- [Pasaje seleccionado]
..........
De querer analizar la memoria histórica de nuestras metrópolis, no bastaría con embotellar su encantadora atmósfera, como hiciera Duchamp con la ciudad del amor, llevándose la fragancia parisina en un frasco; hay que atender a sus motores, el bajo continuo de la carrocería y los transportes, o como hace Soundreaders, iluminar aquellos espacios medio agrarios/medio industriales convertidos en santuarios de lo artístico/relacional. Desde que el automóvil fuera producto de consumo democrático el medio ambiente de nuestras ciudades permanece inalterado y lleva en su interior la bestia del motor de combustión, elemento presente en todas las salidas de Soundreaders fuera del recinto del Matadero. Le Monde Diplomatique anunciaba hace unos meses con tremenda algarada los primeras iniciativas de mercantilizar el sonido de los espacios públicos, hacer negocios con el do sostenido, lo que indica tanto la falta de perspicacia de los emprendedores hasta ahora (llevan varias décadas de retraso en materia de industrias creativas urbanas) como puede evidenciar que tenemos el oído hecho a un viejo runrún fordista. Y a la vez, el bufido quizá inaudible, presente sin embargo, que arrojan los seres vivos nacidos y muertos dentro de la cadena trófica humana, tan abundante ella siempre en proteínas previstas y provistas por la industria cárnica; Soundreaders pone el micrófono a los partícipes —malgré tout— del mayor crimen, la tremenda carnicería que sostienen nuestras amorales costumbres alimenticias. Bon appétit!
..........
- [Material]
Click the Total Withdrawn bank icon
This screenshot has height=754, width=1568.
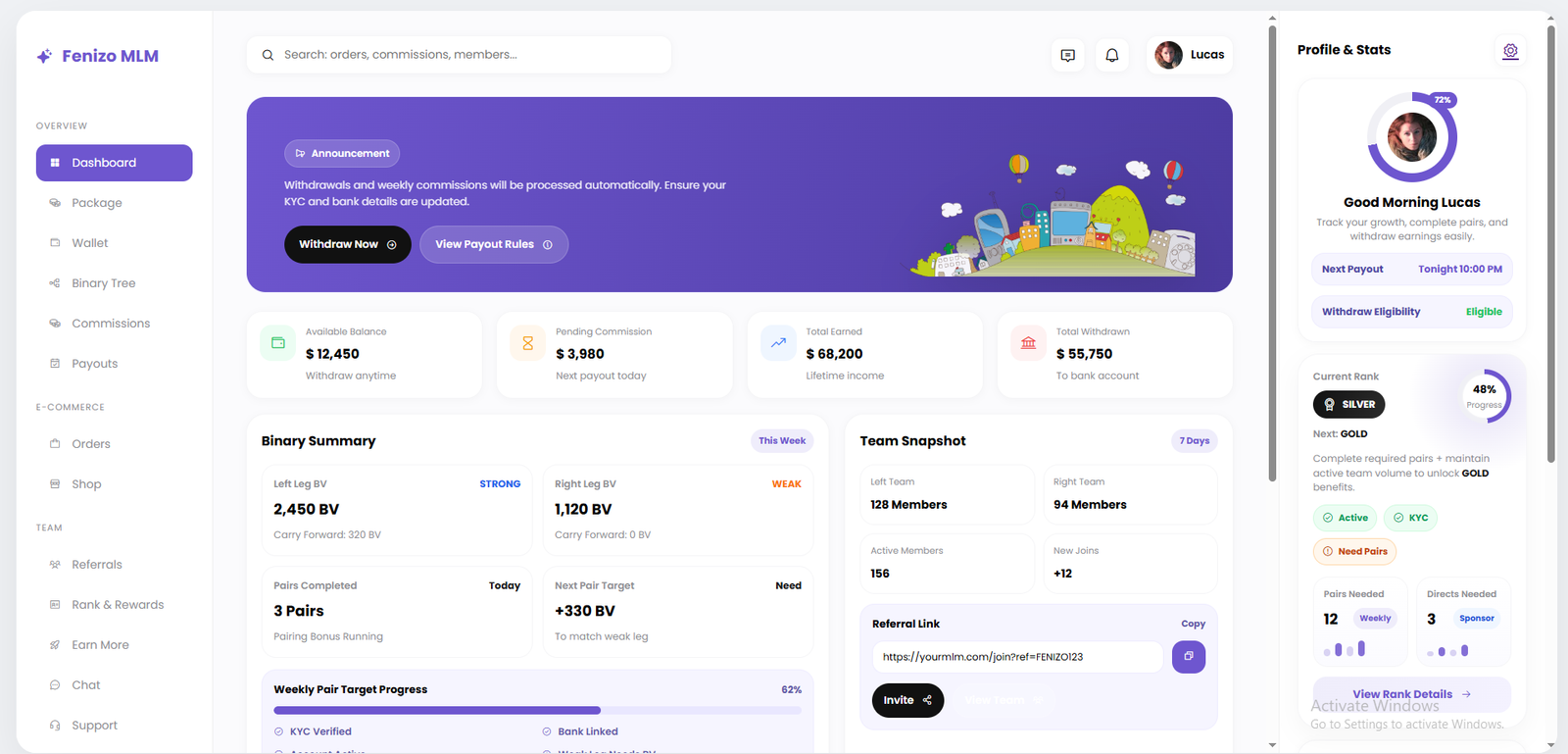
..........
- [Instrucciones de trabajo]
- 1) Enumera todos los nombres propios que aparecen en el pasaje seleccionado.
- 2) Resume el pasaje seleccionado en dos oraciones.

- [Lista de respuestas]
- 1)
- Duchamp
- Soundreaders
- Matadero
- Le Monde Diplomatique

- 2) Para analizar la memoria histórica de las metrópolis hay que atender a sus motores y transportes o, como hace Soundreaders, iluminar espacios medio agrarios y medio industriales convertidos en santuarios de lo artístico, y el motor de combustión está presente en todas sus salidas fuera del recinto del Matadero. El pasaje menciona además los primeros intentos de mercantilizar el sonido de los espacios públicos, señalados por Le Monde Diplomatique, y afirma que Soundreaders pone el micrófono a los seres vivos nacidos y muertos dentro de la cadena trófica humana que sostiene la industria cárnica.